Problem description
Set out exactly every line of the entries below, starting at the line that holds "Media Room (54, 372)" and stopping after the line that holds "[Scroll to page 3] (81, 680)".

Entries provided
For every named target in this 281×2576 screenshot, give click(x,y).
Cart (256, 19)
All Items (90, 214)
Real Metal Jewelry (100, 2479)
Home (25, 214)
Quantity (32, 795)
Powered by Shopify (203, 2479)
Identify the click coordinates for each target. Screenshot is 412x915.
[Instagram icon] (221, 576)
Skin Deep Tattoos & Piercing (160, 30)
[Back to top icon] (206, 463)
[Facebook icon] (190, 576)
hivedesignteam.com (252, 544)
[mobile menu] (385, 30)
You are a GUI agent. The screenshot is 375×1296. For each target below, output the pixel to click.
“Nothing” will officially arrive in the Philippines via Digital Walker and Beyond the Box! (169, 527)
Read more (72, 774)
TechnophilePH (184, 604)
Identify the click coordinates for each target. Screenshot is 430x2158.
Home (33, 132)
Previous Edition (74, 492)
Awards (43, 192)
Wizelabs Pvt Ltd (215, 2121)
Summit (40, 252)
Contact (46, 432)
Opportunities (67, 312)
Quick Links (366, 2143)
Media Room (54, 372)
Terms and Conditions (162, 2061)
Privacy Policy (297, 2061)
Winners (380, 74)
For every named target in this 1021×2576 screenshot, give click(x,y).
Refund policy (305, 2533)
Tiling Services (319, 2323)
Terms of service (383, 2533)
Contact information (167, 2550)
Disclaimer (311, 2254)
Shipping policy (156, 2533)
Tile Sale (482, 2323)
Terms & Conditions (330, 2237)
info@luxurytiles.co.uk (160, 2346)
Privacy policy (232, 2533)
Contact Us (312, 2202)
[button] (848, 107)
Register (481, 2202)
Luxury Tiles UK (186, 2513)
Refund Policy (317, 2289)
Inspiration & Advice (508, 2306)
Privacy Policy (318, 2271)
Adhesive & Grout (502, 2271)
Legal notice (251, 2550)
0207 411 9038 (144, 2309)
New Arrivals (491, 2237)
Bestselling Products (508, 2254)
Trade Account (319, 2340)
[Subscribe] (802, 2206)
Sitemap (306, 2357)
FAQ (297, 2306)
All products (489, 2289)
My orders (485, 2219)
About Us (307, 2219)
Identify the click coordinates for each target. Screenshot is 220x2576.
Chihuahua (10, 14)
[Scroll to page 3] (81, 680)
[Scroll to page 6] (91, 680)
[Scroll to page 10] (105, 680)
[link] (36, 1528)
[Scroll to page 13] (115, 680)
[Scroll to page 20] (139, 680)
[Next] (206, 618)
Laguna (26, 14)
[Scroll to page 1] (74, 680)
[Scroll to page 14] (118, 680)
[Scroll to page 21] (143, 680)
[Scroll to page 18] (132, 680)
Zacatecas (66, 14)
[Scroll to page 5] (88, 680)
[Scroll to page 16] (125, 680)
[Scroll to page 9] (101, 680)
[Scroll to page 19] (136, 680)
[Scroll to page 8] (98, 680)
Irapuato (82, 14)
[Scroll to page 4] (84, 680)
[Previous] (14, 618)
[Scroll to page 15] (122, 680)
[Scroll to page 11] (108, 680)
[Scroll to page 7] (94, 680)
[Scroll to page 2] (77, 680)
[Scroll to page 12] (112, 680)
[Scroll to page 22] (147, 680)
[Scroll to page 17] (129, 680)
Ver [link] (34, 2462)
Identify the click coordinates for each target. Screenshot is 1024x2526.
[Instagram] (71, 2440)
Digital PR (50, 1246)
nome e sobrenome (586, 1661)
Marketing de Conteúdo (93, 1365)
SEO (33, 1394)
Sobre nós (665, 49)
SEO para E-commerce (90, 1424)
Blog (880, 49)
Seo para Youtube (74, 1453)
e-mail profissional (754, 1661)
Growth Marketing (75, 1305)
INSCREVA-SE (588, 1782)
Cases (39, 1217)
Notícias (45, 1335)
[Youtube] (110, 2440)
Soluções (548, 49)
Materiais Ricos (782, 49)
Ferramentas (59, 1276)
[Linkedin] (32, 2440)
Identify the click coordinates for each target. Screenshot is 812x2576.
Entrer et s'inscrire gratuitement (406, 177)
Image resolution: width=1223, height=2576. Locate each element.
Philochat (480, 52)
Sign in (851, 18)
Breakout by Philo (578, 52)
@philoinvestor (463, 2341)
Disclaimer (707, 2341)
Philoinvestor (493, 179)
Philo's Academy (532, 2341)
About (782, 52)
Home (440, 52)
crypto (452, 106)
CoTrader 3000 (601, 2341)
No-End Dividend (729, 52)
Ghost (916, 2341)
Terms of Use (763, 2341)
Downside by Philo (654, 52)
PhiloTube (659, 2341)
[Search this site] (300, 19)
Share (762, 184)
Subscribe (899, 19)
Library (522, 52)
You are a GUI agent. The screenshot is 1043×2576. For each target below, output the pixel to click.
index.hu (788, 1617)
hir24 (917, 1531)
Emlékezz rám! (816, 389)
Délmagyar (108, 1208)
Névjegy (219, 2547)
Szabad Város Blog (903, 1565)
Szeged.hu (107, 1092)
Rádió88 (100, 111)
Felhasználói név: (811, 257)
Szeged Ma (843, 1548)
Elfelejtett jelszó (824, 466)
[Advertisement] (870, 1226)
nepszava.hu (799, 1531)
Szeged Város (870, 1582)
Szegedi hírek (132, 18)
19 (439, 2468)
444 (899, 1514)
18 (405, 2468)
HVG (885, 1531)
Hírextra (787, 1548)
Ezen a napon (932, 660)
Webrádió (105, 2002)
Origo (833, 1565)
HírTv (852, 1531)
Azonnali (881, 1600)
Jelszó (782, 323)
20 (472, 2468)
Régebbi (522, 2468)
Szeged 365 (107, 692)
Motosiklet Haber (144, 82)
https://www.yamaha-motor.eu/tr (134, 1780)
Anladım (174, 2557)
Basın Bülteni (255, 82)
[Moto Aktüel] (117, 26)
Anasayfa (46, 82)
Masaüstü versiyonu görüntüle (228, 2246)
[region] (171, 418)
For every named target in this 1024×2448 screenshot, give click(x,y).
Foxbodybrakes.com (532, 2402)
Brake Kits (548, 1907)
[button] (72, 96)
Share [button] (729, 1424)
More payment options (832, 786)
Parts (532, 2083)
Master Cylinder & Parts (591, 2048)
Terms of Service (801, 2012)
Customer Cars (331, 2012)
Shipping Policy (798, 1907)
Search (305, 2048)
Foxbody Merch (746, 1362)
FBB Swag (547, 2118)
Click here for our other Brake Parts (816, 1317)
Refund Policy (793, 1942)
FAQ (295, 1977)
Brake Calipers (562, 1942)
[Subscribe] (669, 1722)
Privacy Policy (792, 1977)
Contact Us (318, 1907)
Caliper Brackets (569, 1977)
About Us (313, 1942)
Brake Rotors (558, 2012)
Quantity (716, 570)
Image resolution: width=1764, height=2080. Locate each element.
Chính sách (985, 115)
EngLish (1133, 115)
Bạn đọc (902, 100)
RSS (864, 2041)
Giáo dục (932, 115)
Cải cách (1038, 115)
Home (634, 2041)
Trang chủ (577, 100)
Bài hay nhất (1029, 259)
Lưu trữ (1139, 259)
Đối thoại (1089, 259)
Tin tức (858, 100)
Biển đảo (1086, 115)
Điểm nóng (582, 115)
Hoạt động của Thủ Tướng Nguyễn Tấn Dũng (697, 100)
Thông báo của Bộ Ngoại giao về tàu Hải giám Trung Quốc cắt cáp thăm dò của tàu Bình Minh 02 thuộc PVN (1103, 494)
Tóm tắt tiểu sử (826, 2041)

Solution for this task
Media Room (54, 372)
Terms and Conditions (162, 2061)
Privacy Policy (297, 2061)
Winners (380, 74)
For every named target in this 1021×2576 screenshot, give click(x,y).
Refund policy (305, 2533)
Tiling Services (319, 2323)
Terms of service (383, 2533)
Contact information (167, 2550)
Disclaimer (311, 2254)
Shipping policy (156, 2533)
Tile Sale (482, 2323)
Terms & Conditions (330, 2237)
info@luxurytiles.co.uk (160, 2346)
Privacy policy (232, 2533)
Contact Us (312, 2202)
[button] (848, 107)
Register (481, 2202)
Luxury Tiles UK (186, 2513)
Refund Policy (317, 2289)
Inspiration & Advice (508, 2306)
Privacy Policy (318, 2271)
Adhesive & Grout (502, 2271)
Legal notice (251, 2550)
0207 411 9038 (144, 2309)
New Arrivals (491, 2237)
Bestselling Products (508, 2254)
Trade Account (319, 2340)
[Subscribe] (802, 2206)
Sitemap (306, 2357)
FAQ (297, 2306)
All products (489, 2289)
My orders (485, 2219)
About Us (307, 2219)
Identify the click coordinates for each target. Screenshot is 220x2576.
Chihuahua (10, 14)
[Scroll to page 3] (81, 680)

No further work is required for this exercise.